Ладно, вопрос резонный: в студию, затерянную в глухих закоулках Элакуанкоса, прилетает заниматься его сестра.

– На удачу. Я там рисовала на пленэре, и потом эти работы висели на выставке, их показали в новостях. Считай, суеверие художника. Если что-нибудь пойдет не так, я, конечно, поменяю студию, но мне там нормально.

Они с Лаури наконец приступили к уроку. Эдвин тем временем что-то смотрел на своем карманном компе, потом спросил:

– Ты ведь училась в Месхандрийском университете на искусствоведении? А по какой теме защищалась?

­– Лярн, Могндоэфра. Декоративно-прикладное.

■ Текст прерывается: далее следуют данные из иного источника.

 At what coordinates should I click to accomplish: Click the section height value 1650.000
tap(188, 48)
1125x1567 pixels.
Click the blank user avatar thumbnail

– И кто был научным руководителем?

– Профессор Тлемлелх.

– О-о, ничего себе… Но почему-то я так и подумал. Ты продолжаешь с ним общаться?

– Когда бываю в университете, – сдержанно ответила Шени – попытки без приглашения вторгнуться или втереться в ее личное пространство она распознавала вовремя и старалась деликатно пресекать. – Профессор обычно очень занят, в этом году он еще и вступительные экзамены принимает.

Глаза у Эдвина так и вспыхнули.

– По какому предмету?

– История изобразительного искусства.

На пару минут он снова уткнулся в свой комп.

– Тлемлелх – экзаменатор, с ума сойти… Вроде бы прием документов еще идет, так что у меня есть шанс запрыгнуть в последний вагон уходящего поезда.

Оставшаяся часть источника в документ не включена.